Max and Bella were in the car outside. They didn’t ask questions.
Dayo got in back and pulled out the burner phone. He dialed.
It rang once.
"You’re late," the voice said. Dry. Old. Gravel in it.
"I’m leaving now," Dayo said.
"Good. Come alone. Nothing electronic. Not even a watch."
The line went dead.
"The airport," he said to Max. "Van Nuys. Not LAX."
Max pulled into traffic.
Dayo sat back and watched the city roll past. He thought about Graham Whitfield, waking up to a life that was already over. About Silas Vane, reading the headline and maybe wondering if his own servant had turned on him. About Michael Stern, sitting somewhere, watching the fire he started burn in someone else’s name.

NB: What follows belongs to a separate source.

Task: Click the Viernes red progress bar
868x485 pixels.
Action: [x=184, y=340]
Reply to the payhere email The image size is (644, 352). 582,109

The bluff was real now. The war was real. And Dayo was done playing defense.
He looked at his hands. They were steady. He was surprised by that.
The car turned onto the highway, accelerating toward the valley, the plane, the man who could find ghosts. Dayo closed his eyes and let the morning sun warm his face through the window.
Somewhere behind him, a city was waking to a headline with his shadow behind it. Somewhere ahead, a man was waiting who could change everything. And somewhere in between, a servant named Michael was watching the world burn, waiting for the smoke to clear so he could claim what was left.
Dayo opened his eyes.
"Drive faster," he said.
(A/N: Shameless author asking for Golden Ticket 🎟 it doubles during this period so if I get up to ten one extra Chapter )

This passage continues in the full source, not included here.